母に「お家は大きくて白くて立派なの?」「テニスとバイオリンを習ってもいい?」と尋ねると「そうよ、大きなお家よ」「もちろん習ってもいいわよ」と答えてくれました。なんて素敵なのでしょう。
集団登校の道すがら、私はそれをウキウキしながらみんなに話しました。するとあのお行儀ポリス姉妹が「慶子ちゃん、それ、ジマンていうんだよ。みんないやな気持ちになるから、やめなよ」と言いました。

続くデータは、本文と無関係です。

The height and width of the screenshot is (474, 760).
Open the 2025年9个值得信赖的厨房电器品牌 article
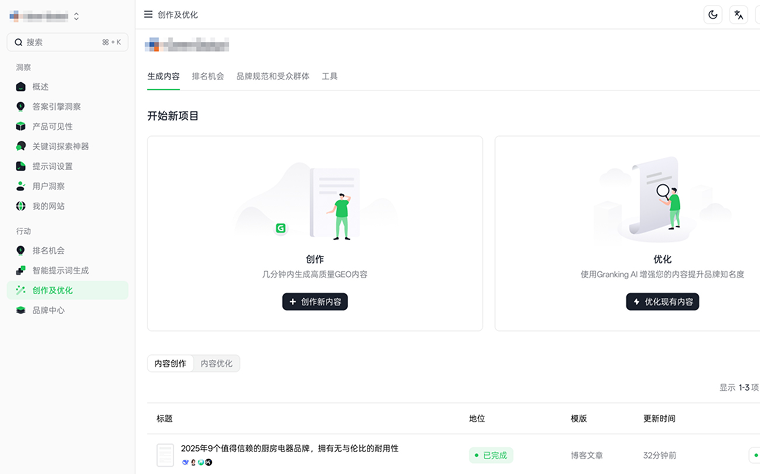(x=289, y=448)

そうか、嬉しい話をすると不愉快になる人がいるんだな、自分は恥知らずで間抜けであったなと思いました。でもいいんだ、こんな人たちとはもうすぐお別れだから、と山を切り崩すブルドーザーを横目に見ながら思いました。新しい公園と小学校ができる予定でした。何もかも急ごしらえの、造りかけの町は私を疲れさせました。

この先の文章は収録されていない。